# Integration and Partial Differentiation Problem

## Homework Statement

(A)
$\int{\frac{(v^2+2v+4)dv}{v^3+v^2+2v+4}}$

(B)
$\frac{\partial{M}}{\partial{y}}=(1-xy)^{-2}$

$\frac{\partial{N}}{\partial{x}}=y^2+x^2(1-xy)^{-2}$

## Homework Equations

(A) How can I integrate this?

(B)After getting the partial derivatives, are they equal?

## The Attempt at a Solution

(A)This is actually I stopped since I cannot integrate it. I tried factoring the denominator so I can use integration by partial fractions. Unfortunately, I cannot. Any hint in integrating it?

(B)
$\frac{\partial{M}}{\partial{y}}=\frac{2x}{1-xy}$

$\frac{\partial{N}}{\partial{x}}=\frac{2x+2x^2y-2x^3y^2}{(1-xy)^2}$

Can I still factor the second equation so I can get the same answer like the $\frac{\partial{M}}{\partial{y}}$?

LCKurtz
Homework Helper
Gold Member
$\frac{\partial{M}}{\partial{y}}=(1-xy)^{-2}$

$\frac{\partial{N}}{\partial{x}}=y^2+x^2(1-xy)^{-2}$

(B)After getting the partial derivatives, are they equal?

Do they look equal if you try, for example, x = 0 and y = 0 in both?

Do they look equal if you try, for example, x = 0 and y = 0 in both?
Yes, they will be equal after differentiating.

But that does not work all the time.

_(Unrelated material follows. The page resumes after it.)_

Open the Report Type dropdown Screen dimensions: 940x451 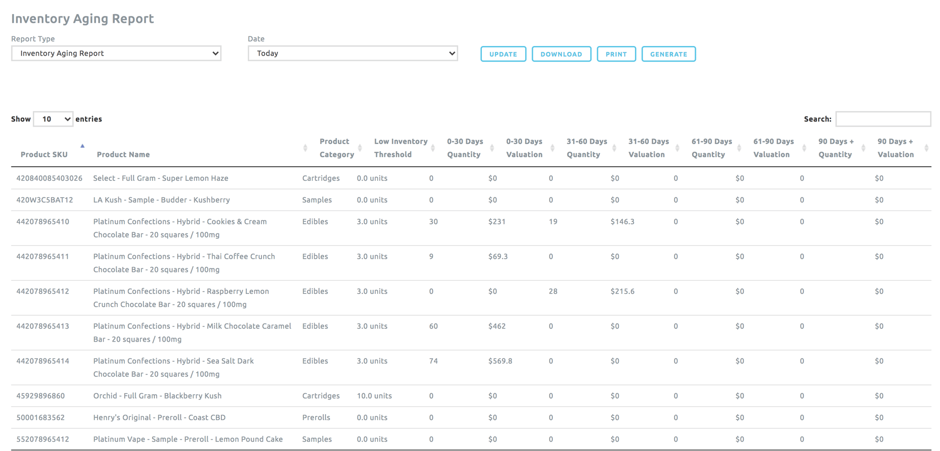(116, 53)
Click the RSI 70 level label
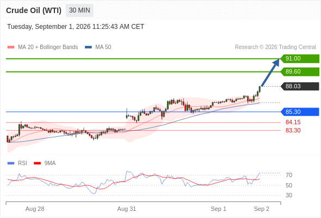 click(x=289, y=175)
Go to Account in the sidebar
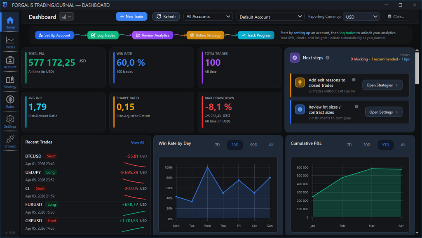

I've tried checking my other answers in other problem, tried substituting x & y by 0, but not all are equal, but the equation is still exact after differentiating.

LCKurtz
Homework Helper
Gold Member
We are obviously mis-communicating. Please state the original problem you are working on that involves the M and N in part B of your question. Presumably there is a differential equation involved.

Also you have said

$\frac{\partial{M}}{\partial{y}}=(1-xy)^{-2}$

$\frac{\partial{M}}{\partial{y}}=\frac{2x}{1-xy}$

in your solution. They can't both be My

Last edited:
Sorry for the confusion.

The equation is:

$M=(1-xy)^{-2}$

$N=y^2+x^2(1-xy)^{-2}$

And I got this function after differentiating.

$\frac{\partial{M}}{\partial{y}}=\frac{2x}{1-xy}$

$\frac{\partial{N}}{\partial{x}}=\frac{2x+2x^2y-2x^3y^2}{(1-xy)^2}$

My actual question is, is there any way to make the $\frac{\partial{M}}{\partial{y}} = \frac{\partial{N}}{\partial{x}}$??

LCKurtz
Homework Helper
Gold Member
Sorry for the confusion.

The equation is:

$M=(1-xy)^{-2}$

$N=y^2+x^2(1-xy)^{-2}$

And I got this function after differentiating.

$\frac{\partial{M}}{\partial{y}}=\frac{2x}{1-xy}$

$\frac{\partial{N}}{\partial{x}}=\frac{2x+2x^2y-2x^3y^2}{(1-xy)^2}$

My actual question is, is there any way to make the $\frac{\partial{M}}{\partial{y}} = \frac{\partial{N}}{\partial{x}}$??

Yes, there is, but you need to calculate them correctly. Neither of your partials is correct. Given that both functions have a quantity to the -2 power, you would expect a denominator with exponent of 3 in your simplified answers. Perhaps if you write both M and N as quotients instead of using negative exponents and use the quotient rule, you might have better luck calculating the partials. Just guessing here, since you didn't show your work.